**TO-DO LIST:**
1. Rewrite the BCL reference text from "2. When exporting" down to "in LP format.", substituting "accuracy" for every "precision".
2. Proceed with the BCL reference text, continuing after its final sentence.

**READING TEXT:**

┄┄┄┄┄┄┄┄┄┄┄┄┄┄┄┄┄┄┄┄

2. When exporting matrices semi-continuous and semi-continuous integer variables are preprocessed: if a lower bound value greater than 0 is given, then the variable is treated like a continuous (resp. integer) variable.
3. The precision used by BCL for printing real numbers can be changed with XPRB.setRealFmt to obtain more accurate output for very large or very small numbers. For full precision matrix output the user is advised to switch to the Optimizer function XPRSwriteprob, preceded by a call to XPRBprob.loadMat (see Appendix Using BCL with the Optimizer library for further detail).
Example
The following sets the sense of the optimization to maximization before exporting the problem matrix in LP format. 
XPRBprob prob("myprob");
prob.setSense(XPRB_MAXIM);
prob.exportProb(XPRB_LP);
Related topics
Calls XPRBexportprob
fixMIPEntities
Synopsis
int fixMIPEntities(int ifround = 1);
Argument
ifround 
If all MIP entities should be rounded to the nearest discrete value in the solution before being fixed.
Return value
0 if method executed successfully, 1 otherwise.
Description
1. This is useful e.g. for finding the reduced costs for the continuous variables after the discrete variables have been fixed to their optimal values. The discrete variables are fixed to the value of the MIP solution only in the Optimizer (not in BCL).
2. In order to eventually resync the bounds of discrete variables to their original values defined in BCL (i.e. unfix them), a call to XPRBsync with the flag XPRB_XPRS_PROB can be used.
Example
Performs a branch and bound tree search on problem expl2 and then uses XPRBfixmipentities before solving the remaining linear problem: 
XPRBprob prob("myprob");
  ...        // Define + load the problem
prob.mipOptimize();
prob.fixMIPEntities();
prob.lpOptimize();
Related topics
Calls XPRBfixmipentities
getCRef
Synopsis
xbprob *getCRef();
Return value
The underlying modeling object in BCL C.
Description
This method returns the problem object in BCL C that belongs to the C++ problem object.
getCtrByName
Synopsis
XPRBctr getCtrByName(const char *name);
Argument
name 
The name of the constraint to find.
Return value
A BCL constraint.
Description
This method always returns a BCL constraint the validity of which needs to be checked with XPRBctr.isValid. This method cannot be used if the names dictionary has been disabled (see XPRBprob.setDictionarySize).
Example
The following retrieves a constraint by its name and if it has been found prints it out. 
XPRBprob prob("myprob");
XPRBctr C2;

C2 = prob.getCtrByName("C2");
if (C2.isValid())  C2.print();
Related topics
Calls XPRBgetbyname
getIndexSetByName
Synopsis
XPRBindexSet getIndexSetByName(const char *name);
Argument
name 
The name of the index set to find.
Return value
A BCL index set.
Description
This method always returns a BCL index set the validity of which needs to be checked with XPRBindexSet.isValid. This method cannot be used if the names dictionary has been disabled (see XPRBprob.setDictionarySize).

┄┄┄┄┄┄┄┄┄┄┄┄┄┄┄┄┄┄┄┄

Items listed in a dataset

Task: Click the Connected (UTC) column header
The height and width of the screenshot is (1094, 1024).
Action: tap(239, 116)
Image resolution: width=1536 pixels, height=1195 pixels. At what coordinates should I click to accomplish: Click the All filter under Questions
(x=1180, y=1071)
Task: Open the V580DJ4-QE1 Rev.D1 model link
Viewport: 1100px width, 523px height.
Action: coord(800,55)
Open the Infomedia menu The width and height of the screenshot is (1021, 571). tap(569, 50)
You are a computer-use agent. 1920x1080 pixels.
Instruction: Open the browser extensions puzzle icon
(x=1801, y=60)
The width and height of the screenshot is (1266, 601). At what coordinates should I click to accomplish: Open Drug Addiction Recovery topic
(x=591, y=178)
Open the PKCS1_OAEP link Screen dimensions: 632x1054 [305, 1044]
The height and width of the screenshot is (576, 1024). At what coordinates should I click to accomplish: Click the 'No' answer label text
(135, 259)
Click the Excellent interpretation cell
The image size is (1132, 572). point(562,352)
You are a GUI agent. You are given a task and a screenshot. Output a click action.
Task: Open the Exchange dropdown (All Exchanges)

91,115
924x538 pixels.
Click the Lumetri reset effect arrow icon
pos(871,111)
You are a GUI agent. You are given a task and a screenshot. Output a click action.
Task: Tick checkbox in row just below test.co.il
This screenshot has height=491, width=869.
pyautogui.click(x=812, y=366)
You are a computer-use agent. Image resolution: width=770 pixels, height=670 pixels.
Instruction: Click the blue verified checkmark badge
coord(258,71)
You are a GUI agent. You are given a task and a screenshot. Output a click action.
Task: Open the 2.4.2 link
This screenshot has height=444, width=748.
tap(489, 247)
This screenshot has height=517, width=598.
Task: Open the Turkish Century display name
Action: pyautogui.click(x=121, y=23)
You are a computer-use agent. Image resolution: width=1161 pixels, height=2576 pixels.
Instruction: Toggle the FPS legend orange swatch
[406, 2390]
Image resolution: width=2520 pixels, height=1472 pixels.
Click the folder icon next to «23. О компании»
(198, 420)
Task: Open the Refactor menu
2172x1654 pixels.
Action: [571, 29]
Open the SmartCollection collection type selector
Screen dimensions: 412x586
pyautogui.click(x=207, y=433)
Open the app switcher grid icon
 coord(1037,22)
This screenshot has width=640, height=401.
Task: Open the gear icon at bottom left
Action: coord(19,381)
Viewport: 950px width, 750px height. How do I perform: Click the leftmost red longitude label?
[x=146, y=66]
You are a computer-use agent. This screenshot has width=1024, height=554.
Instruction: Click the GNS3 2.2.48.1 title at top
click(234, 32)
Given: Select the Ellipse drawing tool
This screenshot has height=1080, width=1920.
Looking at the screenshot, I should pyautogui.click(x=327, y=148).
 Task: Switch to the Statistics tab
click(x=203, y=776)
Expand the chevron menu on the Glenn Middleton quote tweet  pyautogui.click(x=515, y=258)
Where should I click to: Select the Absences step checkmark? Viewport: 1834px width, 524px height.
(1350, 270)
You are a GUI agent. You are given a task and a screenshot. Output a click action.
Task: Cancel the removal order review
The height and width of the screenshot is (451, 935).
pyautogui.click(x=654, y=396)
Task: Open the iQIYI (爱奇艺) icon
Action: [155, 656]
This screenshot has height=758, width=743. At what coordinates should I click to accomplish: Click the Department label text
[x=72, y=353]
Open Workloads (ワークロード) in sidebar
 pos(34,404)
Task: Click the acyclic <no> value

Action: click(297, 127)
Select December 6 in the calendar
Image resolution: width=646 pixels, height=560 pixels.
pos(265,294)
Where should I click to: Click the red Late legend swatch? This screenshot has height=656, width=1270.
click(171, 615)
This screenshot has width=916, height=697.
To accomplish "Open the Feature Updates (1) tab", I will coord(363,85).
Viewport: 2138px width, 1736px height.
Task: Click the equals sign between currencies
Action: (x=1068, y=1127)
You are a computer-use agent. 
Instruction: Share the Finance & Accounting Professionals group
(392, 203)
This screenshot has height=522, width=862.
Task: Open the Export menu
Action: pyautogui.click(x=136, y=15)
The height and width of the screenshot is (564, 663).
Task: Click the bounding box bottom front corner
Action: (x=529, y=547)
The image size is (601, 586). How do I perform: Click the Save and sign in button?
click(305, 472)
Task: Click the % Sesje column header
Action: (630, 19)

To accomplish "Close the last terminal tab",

┄┄┄┄┄┄┄┄┄┄┄┄┄┄┄┄┄┄┄┄

**RESULTS FOR THE EXERCISE:**
1.
2. When exporting matrices semi-continuous and semi-continuous integer variables are preprocessed: if a lower bound value greater than 0 is given, then the variable is treated like a continuous (resp. integer) variable.
3. The accuracy used by BCL for printing real numbers can be changed with XPRB.setRealFmt to obtain more accurate output for very large or very small numbers. For full accuracy matrix output the user is advised to switch to the Optimizer function XPRSwriteprob, preceded by a call to XPRBprob.loadMat (see Appendix Using BCL with the Optimizer library for further detail).
Example
The following sets the sense of the optimization to maximization before exporting the problem matrix in LP format.

2.
Example
The following retrieves an index by its name and if a set has been found prints it out. 
XPRBprob prob("myprob");
XPRBindexSet I2;

I2 = prob.getIndexSetByName("IS");
if (I2.isValid())  I2.print();
Related topics
Calls XPRBgetbyname
getLPStat
Synopsis
int getLPStat();
Return value
the problem has not been loaded, or error;
XPRB_LP_OPTIMAL 
LP optimal;
XPRB_LP_INFEAS 
LP infeasible;
XPRB_LP_CUTOFF 
the objective value is worse than the cutoff;
XPRB_LP_UNFINISHED 
LP unfinished;
XPRB_LP_UNBOUNDED 
LP unbounded;
XPRB_LP_CUTOFF_IN_DUAL 
LP cutoff in dual.
XPRB_LP_UNSOLVED 
LP problem is not solved.
XPRB_LP_NONCONVEX 
QP problem is nonconvex.
Description
The return value of this method provides LP status information from the Xpress Optimizer.
Example
See XPRBprob.mipOptimize, XPRBctr.getAct.
Related topics
Calls XPRBgetlpstat
getMIPStat
Synopsis
int getMIPStat();
Return value
XPRB_MIP_NOT_LOADED 
problem has not been loaded, or error;
XPRB_MIP_LP_NOT_OPTIMAL 
LP has not been optimized;
XPRB_MIP_LP_OPTIMAL 
LP has been optimized;
XPRB_MIP_NO_SOL_FOUND 
tree search incomplete — no integer solution found;
XPRB_MIP_SOLUTION 
tree search incomplete, although an integer solution has been found;
XPRB_MIP_INFEAS 
tree search complete, but no integer solution found;
XPRB_MIP_OPTIMAL 
tree search complete and an integer solution has been found.
XPRB_MIP_UNBOUNDED 
LP unbounded;
Description
This methods returns the MIP status information from the Xpress Optimizer.
Example
See XPRBprob.mipOptimize.
Related topics
Calls XPRBgetmipstat
getName
Synopsis
const char *getName();
Return value
Name of the problem if function executed successfully, NULL otherwise.
Description
This method returns the problem name. If none was specified at the creation of the problem, this is a unique name created by BCL.
Related topics
Calls XPRBgetprobname
getNumIIS
Synopsis
int getNumIIS();
Return value
Number of independent IIS found by Xpress Optimizer, or a negative value in case of error.
Description
This function returns the number of independent IIS (irreducible infeasible sets) of an infeasible LP problem.
Related topics
Calls XPRBgetnumiis
getObjVal
Synopsis
double getObjVal();
Return value
The current objective function value; default and error return value: 0.
Description
This method returns the current objective function value from the Xpress Optimizer. If it is called after completion of a branch and bound tree search and an integer solution has been found (that is, if XPRBprob.getMIPStat returns values XPRB_MIP_SOLUTION or XPRB_MIP_OPTIMAL), it returns the value of the best integer solution. In all other cases, including during a branch and bound tree search, it returns the solution value of the last LP that has been solved. If this function is used during the execution of an optimization process (for instance in Optimizer library callback functions) it needs to be preceded by a call to XPRBprob.sync with the flag XPRB_XPRS_SOL.
Example
See XPRBprob.mipOptimize.
Related topics
Calls XPRBgetobjval
getProbStat
Synopsis
int getProbStat();
Return value
Bit-encoded BCL status information:
XPRB_GEN 
the matrix has been generated;
XPRB_DIR 
directives have been added;
XPRB_MOD 
the problem has been modified;
XPRB_SOL 
the problem has been solved.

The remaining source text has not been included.